Der dümmste anzunehmende User ist nach ihren Worten „unmotiviert, bequem, leicht ablenkbar und begriffsstutzig“. Er tarnt sich meist als Otto Normalverbraucher.


Profitieren statt ärgern

Nun kann man sich über einen solchen dummen Nutzer natürlich ärgern. Zum Beispiel, wenn er mit der Nutzung der Website nicht zurechtkommt, Bestellvorgänge abbricht oder die Hotline mit angeblich dummen Fragen nervt. Dabei müsste man dem DAU sogar einen Orden anheften. Denn er macht uns auf Fehler in der Website-Gestaltung aufmerksam.

Wie Ihnen der DAU hilft

1. Der DAU hasst das Internet oder kennt sich nicht aus
Wer mit solchen Voraussetzungen ins Internet geht, der ist nicht gerade hoch motiviert: Die Online-Suche nach Informationen oder Produkten macht ihm vielleicht schon Stress. Ein solcher Nutzer ist von komplizierten Websites schnell abgeschreckt.
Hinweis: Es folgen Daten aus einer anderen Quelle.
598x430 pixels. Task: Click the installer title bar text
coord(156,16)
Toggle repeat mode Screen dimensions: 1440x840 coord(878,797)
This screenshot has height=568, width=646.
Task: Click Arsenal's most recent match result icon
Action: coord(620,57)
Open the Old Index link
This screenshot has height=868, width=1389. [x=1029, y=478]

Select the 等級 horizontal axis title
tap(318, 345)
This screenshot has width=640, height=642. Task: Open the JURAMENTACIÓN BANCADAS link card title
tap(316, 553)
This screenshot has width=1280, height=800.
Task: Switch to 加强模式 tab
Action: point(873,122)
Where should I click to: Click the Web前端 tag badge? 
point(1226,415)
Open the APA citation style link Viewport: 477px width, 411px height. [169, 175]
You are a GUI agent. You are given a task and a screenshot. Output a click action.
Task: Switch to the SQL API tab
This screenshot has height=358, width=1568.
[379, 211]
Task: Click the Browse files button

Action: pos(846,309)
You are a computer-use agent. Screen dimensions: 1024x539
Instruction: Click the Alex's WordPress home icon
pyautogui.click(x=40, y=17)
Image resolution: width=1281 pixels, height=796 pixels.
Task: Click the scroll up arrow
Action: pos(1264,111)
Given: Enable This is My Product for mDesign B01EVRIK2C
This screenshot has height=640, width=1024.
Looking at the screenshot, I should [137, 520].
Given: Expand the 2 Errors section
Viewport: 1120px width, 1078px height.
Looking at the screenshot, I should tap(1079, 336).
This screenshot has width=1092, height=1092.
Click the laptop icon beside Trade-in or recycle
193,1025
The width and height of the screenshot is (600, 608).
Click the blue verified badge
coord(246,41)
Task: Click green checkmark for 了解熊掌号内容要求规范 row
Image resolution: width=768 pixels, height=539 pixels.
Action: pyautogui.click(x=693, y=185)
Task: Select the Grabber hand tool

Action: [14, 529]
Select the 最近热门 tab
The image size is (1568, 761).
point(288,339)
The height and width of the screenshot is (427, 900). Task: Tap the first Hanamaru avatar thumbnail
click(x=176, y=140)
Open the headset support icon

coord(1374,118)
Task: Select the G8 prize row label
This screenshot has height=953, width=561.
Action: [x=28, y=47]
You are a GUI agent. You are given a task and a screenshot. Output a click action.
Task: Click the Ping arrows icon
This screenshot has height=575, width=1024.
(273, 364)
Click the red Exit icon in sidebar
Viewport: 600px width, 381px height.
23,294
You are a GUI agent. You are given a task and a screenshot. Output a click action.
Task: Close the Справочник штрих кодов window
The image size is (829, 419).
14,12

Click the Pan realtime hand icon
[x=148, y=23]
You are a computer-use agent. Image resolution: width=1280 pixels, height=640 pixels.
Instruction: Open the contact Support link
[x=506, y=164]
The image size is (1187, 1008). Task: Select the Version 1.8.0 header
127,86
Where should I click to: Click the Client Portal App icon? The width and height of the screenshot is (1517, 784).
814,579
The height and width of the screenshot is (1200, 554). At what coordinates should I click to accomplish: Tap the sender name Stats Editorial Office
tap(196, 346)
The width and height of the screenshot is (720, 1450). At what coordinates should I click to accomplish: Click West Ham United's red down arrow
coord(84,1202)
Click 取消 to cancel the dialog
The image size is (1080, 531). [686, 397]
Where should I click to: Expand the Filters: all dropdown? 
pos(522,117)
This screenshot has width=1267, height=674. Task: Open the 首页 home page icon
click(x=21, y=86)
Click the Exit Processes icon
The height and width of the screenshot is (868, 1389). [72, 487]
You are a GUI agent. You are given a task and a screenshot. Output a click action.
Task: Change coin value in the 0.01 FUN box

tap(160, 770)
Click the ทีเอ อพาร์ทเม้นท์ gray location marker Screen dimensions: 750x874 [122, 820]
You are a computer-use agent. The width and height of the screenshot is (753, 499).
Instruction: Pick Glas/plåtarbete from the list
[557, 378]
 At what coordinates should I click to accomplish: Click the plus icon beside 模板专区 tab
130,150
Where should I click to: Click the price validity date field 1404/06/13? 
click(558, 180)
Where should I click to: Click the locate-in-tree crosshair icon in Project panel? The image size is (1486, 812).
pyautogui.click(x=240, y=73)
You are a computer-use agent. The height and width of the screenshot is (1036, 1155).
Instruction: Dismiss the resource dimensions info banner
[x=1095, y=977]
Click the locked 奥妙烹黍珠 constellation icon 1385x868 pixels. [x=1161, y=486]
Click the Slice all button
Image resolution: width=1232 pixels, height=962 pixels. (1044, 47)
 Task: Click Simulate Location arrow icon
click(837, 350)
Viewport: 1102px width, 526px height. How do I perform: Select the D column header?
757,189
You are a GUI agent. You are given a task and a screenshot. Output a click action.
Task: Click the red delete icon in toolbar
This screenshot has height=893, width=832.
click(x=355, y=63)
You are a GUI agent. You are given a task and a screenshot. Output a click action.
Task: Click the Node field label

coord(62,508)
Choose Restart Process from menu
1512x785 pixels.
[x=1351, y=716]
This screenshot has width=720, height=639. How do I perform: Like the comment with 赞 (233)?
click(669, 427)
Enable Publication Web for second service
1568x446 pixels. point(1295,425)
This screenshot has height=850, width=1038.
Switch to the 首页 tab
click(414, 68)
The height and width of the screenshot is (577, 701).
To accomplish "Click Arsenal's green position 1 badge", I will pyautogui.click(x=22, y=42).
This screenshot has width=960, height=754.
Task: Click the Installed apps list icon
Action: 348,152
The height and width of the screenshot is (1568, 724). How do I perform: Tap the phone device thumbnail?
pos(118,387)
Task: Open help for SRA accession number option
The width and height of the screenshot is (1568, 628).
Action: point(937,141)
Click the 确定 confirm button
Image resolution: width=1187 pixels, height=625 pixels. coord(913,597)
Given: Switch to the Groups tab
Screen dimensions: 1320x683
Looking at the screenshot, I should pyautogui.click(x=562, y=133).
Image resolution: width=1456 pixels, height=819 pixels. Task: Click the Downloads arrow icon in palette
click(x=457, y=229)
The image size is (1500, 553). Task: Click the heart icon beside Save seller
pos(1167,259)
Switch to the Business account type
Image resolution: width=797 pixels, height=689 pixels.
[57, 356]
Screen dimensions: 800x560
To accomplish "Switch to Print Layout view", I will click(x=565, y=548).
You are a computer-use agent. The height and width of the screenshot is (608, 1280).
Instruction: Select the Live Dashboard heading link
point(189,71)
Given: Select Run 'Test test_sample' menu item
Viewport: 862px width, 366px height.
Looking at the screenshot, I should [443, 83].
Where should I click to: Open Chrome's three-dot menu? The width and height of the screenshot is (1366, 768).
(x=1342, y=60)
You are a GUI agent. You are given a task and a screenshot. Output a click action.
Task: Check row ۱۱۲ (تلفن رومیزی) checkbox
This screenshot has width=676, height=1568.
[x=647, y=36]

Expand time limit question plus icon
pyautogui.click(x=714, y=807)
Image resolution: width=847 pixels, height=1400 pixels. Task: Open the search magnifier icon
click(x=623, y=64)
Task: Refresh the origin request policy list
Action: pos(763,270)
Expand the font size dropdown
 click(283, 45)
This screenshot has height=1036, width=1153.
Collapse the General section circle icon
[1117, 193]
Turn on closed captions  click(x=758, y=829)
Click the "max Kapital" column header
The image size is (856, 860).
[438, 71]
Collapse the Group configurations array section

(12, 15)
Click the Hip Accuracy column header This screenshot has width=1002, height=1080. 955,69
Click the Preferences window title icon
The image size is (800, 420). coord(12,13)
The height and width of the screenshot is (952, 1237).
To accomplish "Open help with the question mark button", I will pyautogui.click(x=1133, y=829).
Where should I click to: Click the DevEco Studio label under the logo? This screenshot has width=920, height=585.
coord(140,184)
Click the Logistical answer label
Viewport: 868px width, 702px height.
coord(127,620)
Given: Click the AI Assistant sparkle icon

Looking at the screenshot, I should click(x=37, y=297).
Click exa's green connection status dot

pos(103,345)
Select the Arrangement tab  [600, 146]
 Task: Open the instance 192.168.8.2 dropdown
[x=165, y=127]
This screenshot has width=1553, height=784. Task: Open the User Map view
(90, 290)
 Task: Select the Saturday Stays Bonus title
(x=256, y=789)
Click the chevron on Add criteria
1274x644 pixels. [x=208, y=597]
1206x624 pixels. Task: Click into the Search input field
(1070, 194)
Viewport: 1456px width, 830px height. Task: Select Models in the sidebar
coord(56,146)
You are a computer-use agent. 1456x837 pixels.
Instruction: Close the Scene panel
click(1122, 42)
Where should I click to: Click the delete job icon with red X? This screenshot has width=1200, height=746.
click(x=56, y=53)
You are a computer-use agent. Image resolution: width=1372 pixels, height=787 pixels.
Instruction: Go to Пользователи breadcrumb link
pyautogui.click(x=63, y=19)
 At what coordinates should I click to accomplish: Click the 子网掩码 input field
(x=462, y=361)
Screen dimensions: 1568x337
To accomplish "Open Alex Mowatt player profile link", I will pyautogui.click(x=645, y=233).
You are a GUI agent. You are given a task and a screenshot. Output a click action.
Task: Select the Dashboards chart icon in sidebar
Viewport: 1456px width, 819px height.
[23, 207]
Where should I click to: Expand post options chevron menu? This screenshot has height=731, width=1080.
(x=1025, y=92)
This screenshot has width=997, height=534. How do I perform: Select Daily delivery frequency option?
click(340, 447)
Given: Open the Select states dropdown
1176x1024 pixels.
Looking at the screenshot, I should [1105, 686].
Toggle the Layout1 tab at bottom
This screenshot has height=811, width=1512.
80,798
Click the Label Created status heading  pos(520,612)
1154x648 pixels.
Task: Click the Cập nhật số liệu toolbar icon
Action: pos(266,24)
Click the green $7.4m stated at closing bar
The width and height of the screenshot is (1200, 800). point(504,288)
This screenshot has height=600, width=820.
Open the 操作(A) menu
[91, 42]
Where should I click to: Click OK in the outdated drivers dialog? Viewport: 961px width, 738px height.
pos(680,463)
Das Problem: Wer sich selbst im Internet auskennt, wird kaum entdecken, auf welche Schwierigkeiten der dümmste anzunehmende User trifft.

Abhilfe: Testen Sie eine neu gestaltete Website immer mit den Mitarbeitern, die sich am wenigsten im Internet auskennen.

2. Der DAU hat keine Lust zu suchen
Für den DAU bedeutet Suchen Stress. Ja, er kommt bereits stressgeladen auf Ihre Website. Denn schließlich startet fast jede Tour durchs Internet bei der Suchmaschine.

Abhilfe: Machen Sie Ihre Start- oder Landeseiten, die Sie zu Ihren AdWords-Anzeigen hinterlegt haben, so einfach und übersichtlich wie möglich. Denn der DAU braucht jetzt vor allem ein Gefühl: am richtigen Platz gelandet zu sein.

3. Der DAU kann nicht tippen
Für den DAU ist schon das Eingeben einer URL ein Gräuel. Und dann vertippt er sich häufig auch noch.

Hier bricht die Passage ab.